Boris Johnson no es tan fiero como lo pintan

El primer ministro británico, Boris Johnson, que presume de fiero y amenaza con el Brexit por las bravas al final va a resultar como el león de la Metro que ruge mucho y no hace nada. Sobre todo una vez que Johnson ha pasado por la cancillería de Berlín y el Palacio del Elíseo de París donde Angela Merkel y Enmanuel Macron le han advertido al inglés que no habrá otra negociación.

A lo mas algún retoque sobre la frontera delas dos Irlandas, si se descubre la cuadratura de ese círculo infernal, pero poco más, lo que coloca a Johnson ante la cruda realidad y el riesgo, cada vez más cercano, de tener que acudir a las urnas en el Reino Unido tras fracasar en el Brexit, si lo vuelve a aplazar o por crear un gran caos en Gran Bretaña y en la UE.

El territorio europeo donde se están tomando medidas especiales y preventivas para el caso de un bloqueo de fronteras en primeros días y semanas del Brexit.

Boris Johnson quiere ser un pequeño Donald Trump (y no solo por el flequillo rubio) y presume de moverse con gran soltura ante los medios de comunicación.

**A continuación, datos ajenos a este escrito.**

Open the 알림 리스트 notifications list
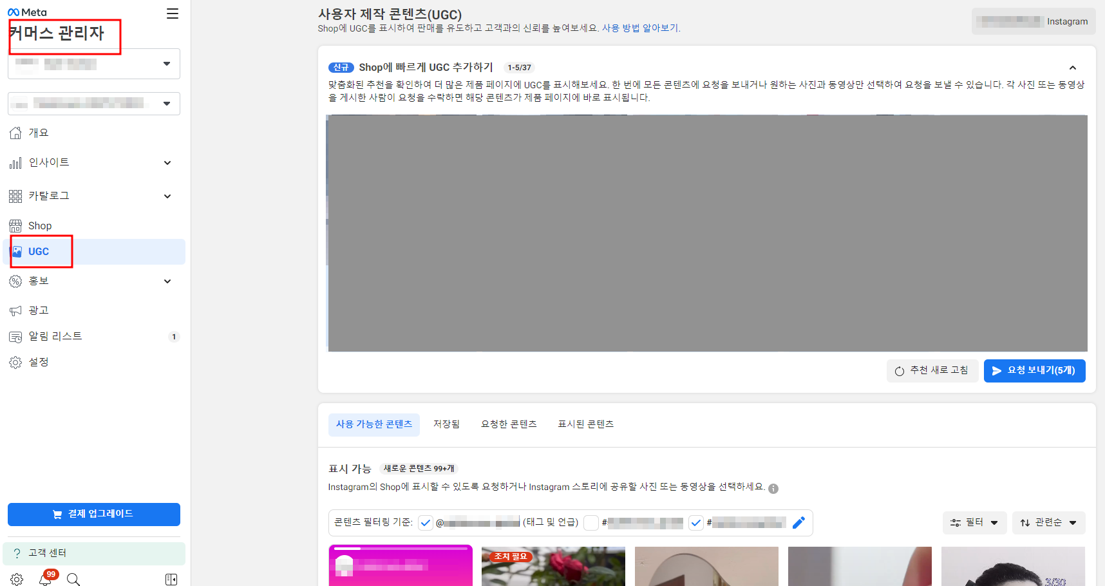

Pero donde le va a hacer falta la soltura y la habilidad será en su Parlamento británico donde cuenta con la exigua mayoría de un solo parlamentario y el lugar donde reside la soberanía nacional. Y Johnson sabe que tiene sobre su cabeza la espada de la repetición electoral y el riesgo de una derrota conservadora a manos de los laboristas y los eurófobos que él alimentó,

De momento Merkel y Macron le han negado la renegociación del acuerdo del Brexit, y lo mismo le dirá el Presidente del Consejo Europeo Tusk durante el encuentro que ambos mantendrán en la Cumbre de G-7 en Biarritz, donde se hablará de la tensión entre USA y China en el campo comercial y del Brexit.

Asunto donde tampoco cabe descartar que meta sus narices Donald Trump. Y donde veremos a Johnson mucho más moderado de lo que de él cabría esperar.